▶ WORK INSTRUCTION
Starting with the line where "You are a computer-use agent." appears, print every line through the end of the entries below exactly as it stands, and leave out the pictures.

▶ INPUT MATERIAL
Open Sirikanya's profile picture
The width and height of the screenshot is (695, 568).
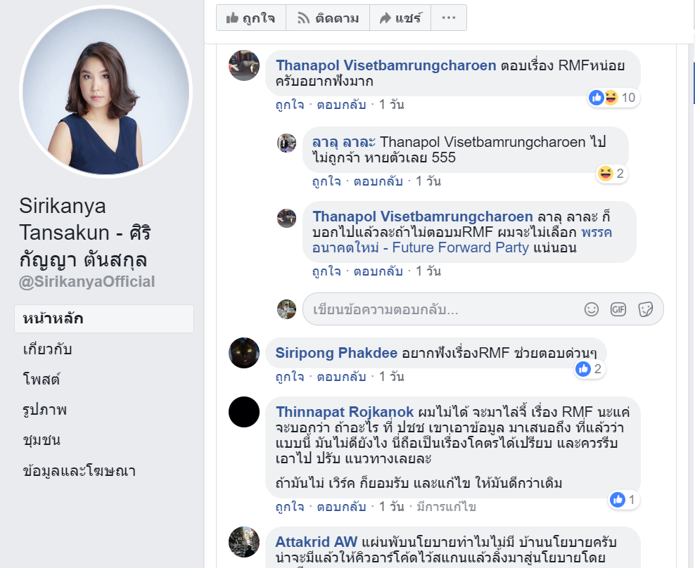click(x=106, y=91)
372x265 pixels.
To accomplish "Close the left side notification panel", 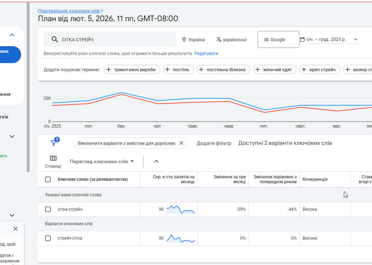I will (15, 229).
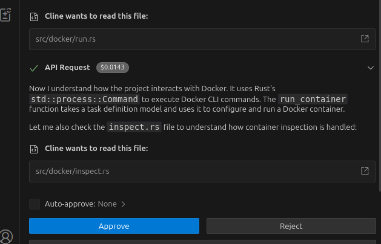This screenshot has width=381, height=244.
Task: Expand the Auto-approve options chevron
Action: click(x=124, y=204)
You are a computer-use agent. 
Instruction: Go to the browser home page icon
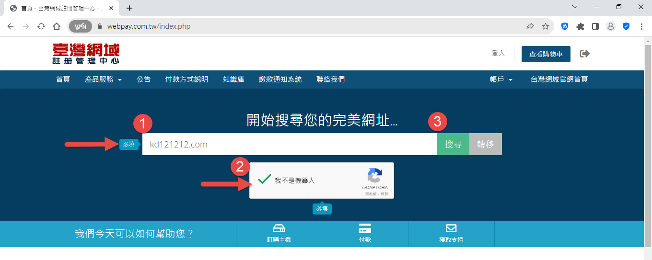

▶ RESULT OF THIS EXERCISE
You are a computer-use agent. 
Instruction: Go to the browser home page icon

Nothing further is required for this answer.